◆ Prompt:
In the entries below, how many lines contain the string "computer"? Respond with the number only.

◆ Data for processing:
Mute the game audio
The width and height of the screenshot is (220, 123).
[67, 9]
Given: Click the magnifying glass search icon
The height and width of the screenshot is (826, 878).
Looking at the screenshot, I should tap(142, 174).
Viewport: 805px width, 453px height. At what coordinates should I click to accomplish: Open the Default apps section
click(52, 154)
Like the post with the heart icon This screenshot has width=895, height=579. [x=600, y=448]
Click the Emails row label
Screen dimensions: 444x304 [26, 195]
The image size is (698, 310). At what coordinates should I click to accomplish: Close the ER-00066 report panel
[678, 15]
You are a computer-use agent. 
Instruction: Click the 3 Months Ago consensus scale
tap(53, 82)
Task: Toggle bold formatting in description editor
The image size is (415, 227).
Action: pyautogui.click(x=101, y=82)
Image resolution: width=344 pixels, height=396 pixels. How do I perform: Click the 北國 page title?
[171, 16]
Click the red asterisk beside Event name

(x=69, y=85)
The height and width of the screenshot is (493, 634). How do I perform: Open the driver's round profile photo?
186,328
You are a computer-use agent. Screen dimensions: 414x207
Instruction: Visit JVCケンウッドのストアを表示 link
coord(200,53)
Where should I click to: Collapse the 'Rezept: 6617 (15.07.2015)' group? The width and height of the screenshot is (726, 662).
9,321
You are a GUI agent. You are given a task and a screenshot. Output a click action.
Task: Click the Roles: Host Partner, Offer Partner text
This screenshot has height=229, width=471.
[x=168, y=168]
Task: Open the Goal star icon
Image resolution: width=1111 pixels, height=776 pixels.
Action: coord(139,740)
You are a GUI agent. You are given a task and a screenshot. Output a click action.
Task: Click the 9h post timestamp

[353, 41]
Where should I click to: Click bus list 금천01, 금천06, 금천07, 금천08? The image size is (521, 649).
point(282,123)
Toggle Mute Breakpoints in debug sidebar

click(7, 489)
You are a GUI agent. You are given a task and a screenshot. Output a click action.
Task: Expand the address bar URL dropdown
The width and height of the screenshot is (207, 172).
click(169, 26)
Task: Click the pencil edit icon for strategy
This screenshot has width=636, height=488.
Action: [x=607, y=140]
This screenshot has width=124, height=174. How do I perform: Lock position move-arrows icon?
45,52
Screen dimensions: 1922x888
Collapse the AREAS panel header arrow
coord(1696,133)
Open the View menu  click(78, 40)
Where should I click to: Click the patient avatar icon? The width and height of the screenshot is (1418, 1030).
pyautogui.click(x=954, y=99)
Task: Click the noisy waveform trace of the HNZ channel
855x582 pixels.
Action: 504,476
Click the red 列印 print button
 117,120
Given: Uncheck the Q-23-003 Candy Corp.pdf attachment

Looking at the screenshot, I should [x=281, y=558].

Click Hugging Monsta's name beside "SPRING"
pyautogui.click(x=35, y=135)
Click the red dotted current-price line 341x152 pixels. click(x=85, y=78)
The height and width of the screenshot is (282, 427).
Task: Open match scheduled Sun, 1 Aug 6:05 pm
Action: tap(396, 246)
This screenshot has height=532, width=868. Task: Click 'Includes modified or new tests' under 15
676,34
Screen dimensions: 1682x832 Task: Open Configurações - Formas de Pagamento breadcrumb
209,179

◆ Answer below:
2